内网（域）渗透测试流程和模拟测试day--3--迈入内网（内网信息收集）

前景提要：

        我们通过自建靶场存在简单的漏洞 ，getshell后，就已经拿到了web服务器的控制权限，但是一般来说，我们不会拿到像我们靶场这样高用户权限，再有甚者我们的“服务在容器里”，这就会涉及到更复杂的权限提升和云安全。     

                          -- 在这里我们不介绍这些，我们会在后序补充，而是继续已经getshell后的操作。

转入内网

        前置知识

                远程控制工具：CS (Cobalt Strike)

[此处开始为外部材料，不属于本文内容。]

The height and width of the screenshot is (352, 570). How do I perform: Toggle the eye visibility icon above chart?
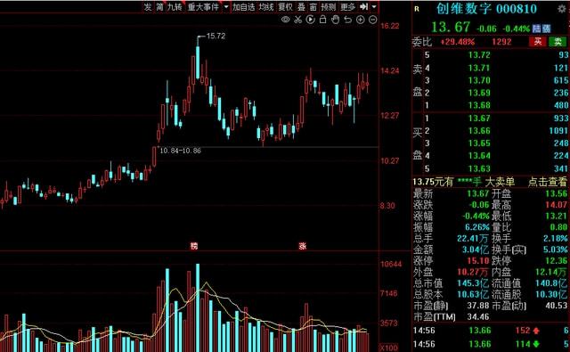click(286, 20)
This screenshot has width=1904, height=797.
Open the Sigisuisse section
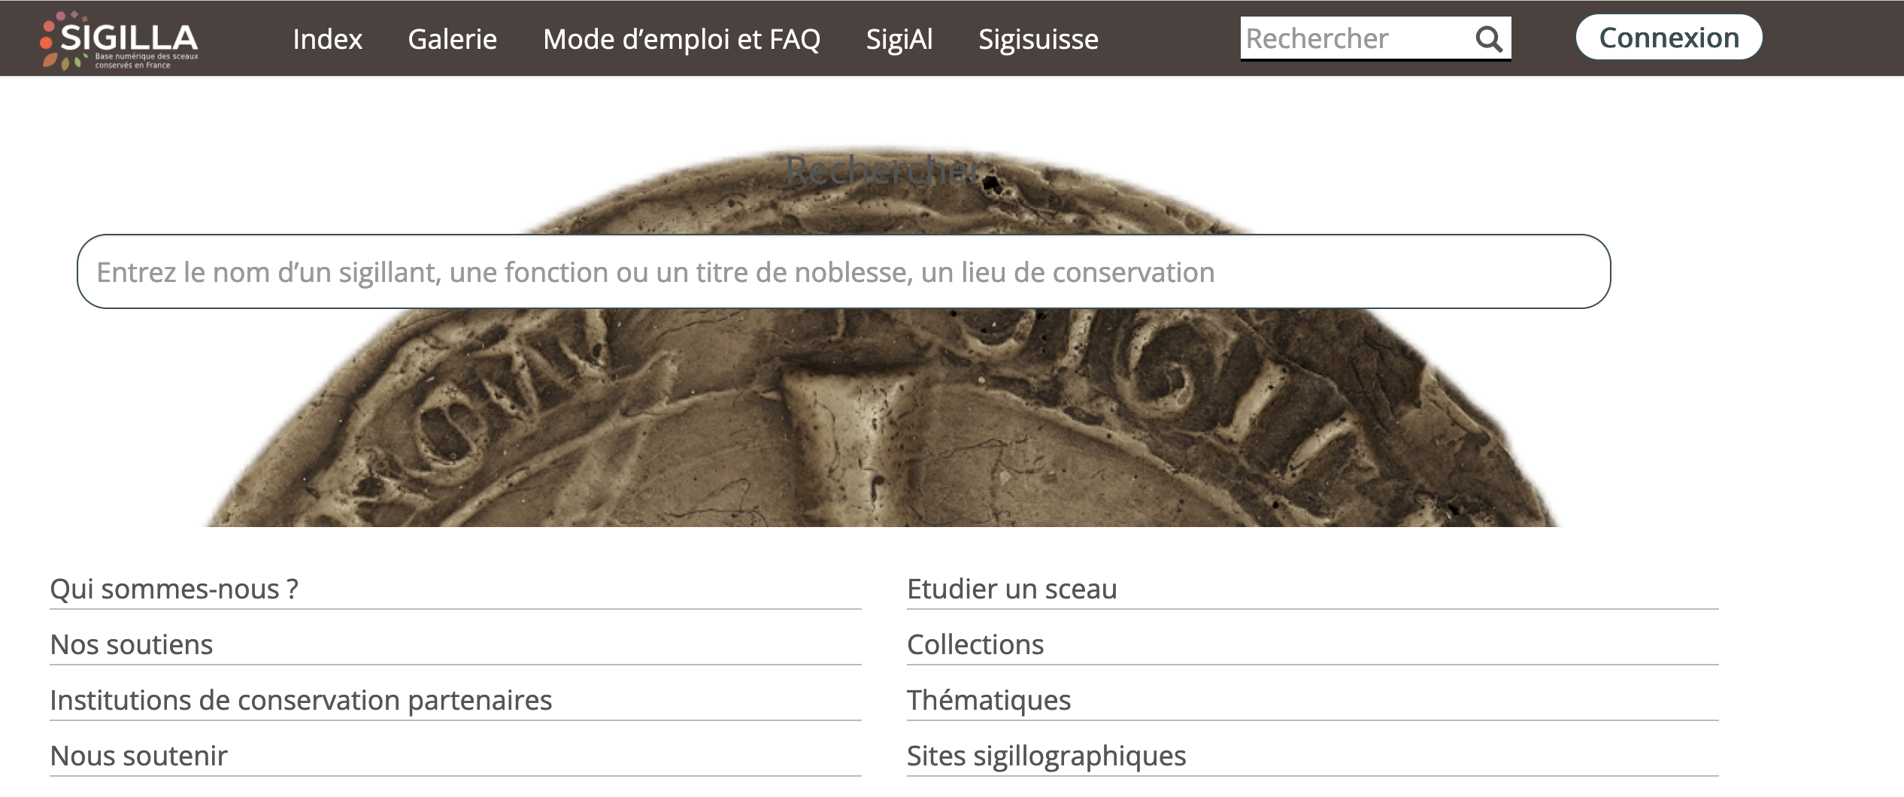[x=1038, y=39]
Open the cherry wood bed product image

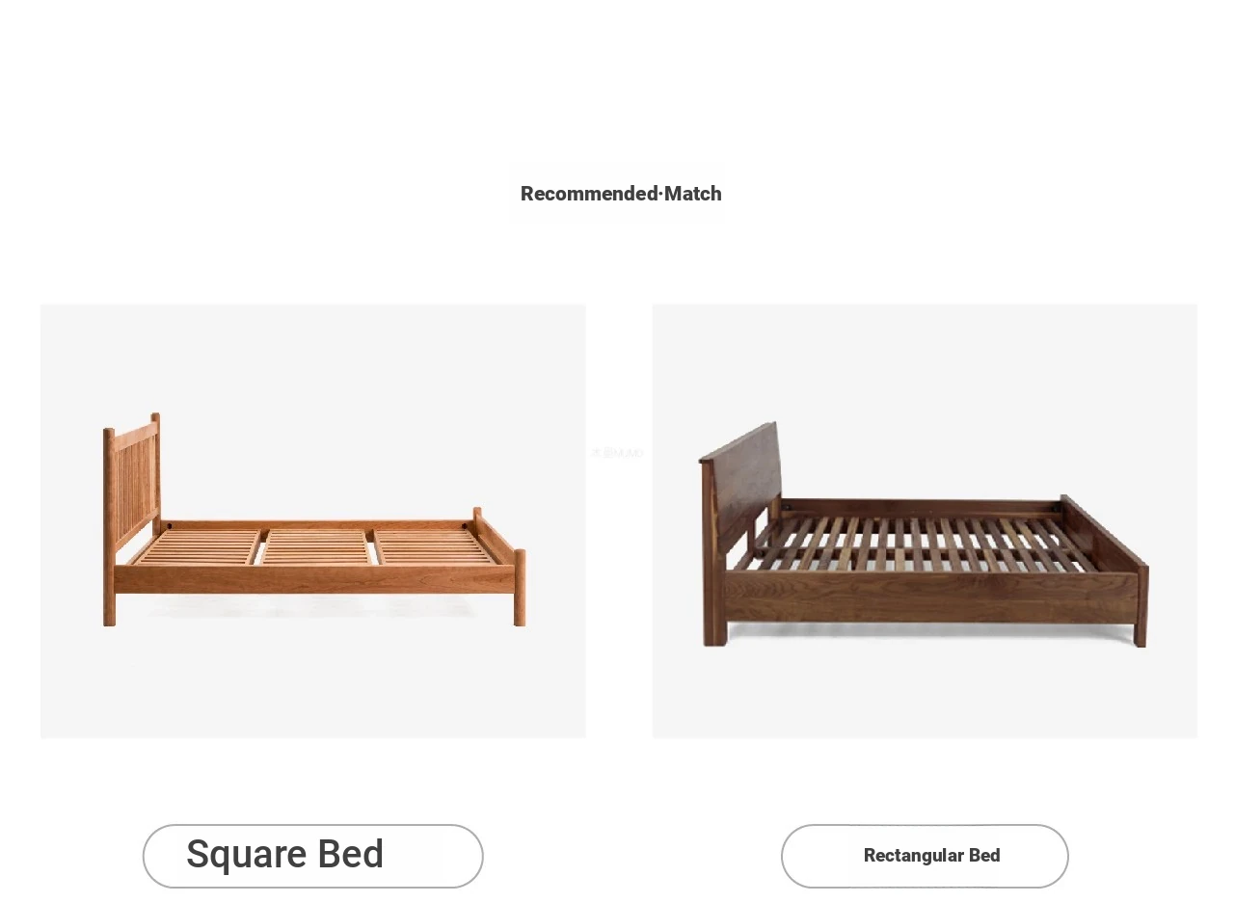(x=312, y=521)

           之前我们已经通过蚁剑工具getshell以后，现在我们已经进入了模拟企业的对外服务器（web），我们已经踏上了内网渗透的 第一步，我们已经进入了后渗透   

后渗透操作：

1. 提权：提升权限以访问更多资源和数据。

2. 横向移动：访问网络中的其他系统，扩大控制范围。

3. 访问敏感数据：搜索和访问如个人身份信息、财务记录等敏感信息。

4. 维持访问权限：植入后门或使用其他技术确保长期访问。

5. 清除痕迹：删除日志文件等，以逃避检测和取证分析。

        

1.收集靶机信息

通过netstat -ano

指令收集已开启的端口信息，但是一般来说想在win的窗口界面操作靶机（也就是使用win自带的远程桌面连接软件）是不可能的，因为win下的服务器这种一般不会开启3389port（也就是win的自带远程操作软件），这个时候我们可以写入注册表，来关闭防火墙（或者放行该口）

开启3389port cmd:

REG ADD HKLM\SYSTEM\CurrentControlSet\Control\Terminal" "Server /v fDenyTSConnections /t REG_DWORD /d 00000000 /f

顺带说明注册表的打开方式

win +R 后输入 regedit

就进入了

查看防火墙状态并关闭：

netsh firewall show state

netsh firewall set opmode disable

2.如何获取靶机的账号主机（win）

---我们虽然获取到了主机的shell，但是我们并不知道主机的账号和密码

接下来我们先获取靶机的账号：

whoami

注意：

这个时候我们获取到的格式可能是：xyz\AB

前面的xyz可能是主机名也可能是域名（我们前面已经讲过）

而AB就是账户名

我们这个时候就要输入

hostname

来查看当前主机的名字

3.获取当前靶机的密码

Windows使用使用两种方法对用户密码进行哈希处理：

1、LAN Manager
2、NTLAN Manager

NTLM-HASH比LM-HASH更安全

2008版本取消了LAN Manager

我们使用便携工具

Sam+mimikatz

这里需要讲的是，在win2012以上的版本我们的win密码不再明文保存，需要修改注册表

我们只需要通过我们之前连接的蚁剑上传mimikatz就可以了

这样就可以获取到当前靶机的密码

注意：这些工具都是需要很高的权限，我们这里默认已经进行了win提权且获取到了较高的权限

我们在这里也不考虑维权的操作。

4.其他内网信息收集

主要收集信息

        （1）网络组成结果 （2）ip地址 （3）其他（域内）主机账号名（4）网络通道

我们在当前靶机输入：

systeminfo

即可获取相当多的主机信息

至于主机的ip地址应该不用说了

我们再通过net user/domain 获取到靶机的域名信息

还有net group "domain computer"/damain

查看其他域内主机信息

域控查看：

nslookup -type=SRV _ldap._tcp

我们查看到的xxx.mn.zzz的格式，其中xxx就是主机名，mn.zzz是域名

5.测试其他域内主机的状态

查看ip信息

arp -all

通过ping命令查看主机（域内主机名，也就是上述的xxx.mn.zzz格式）是否存活和其主机对应的ip地址

ping xxx.xx.xxx

我们的目的就是通过这个台靶机，来去控制域控，获得的域内最大的主机，这个域就被打穿了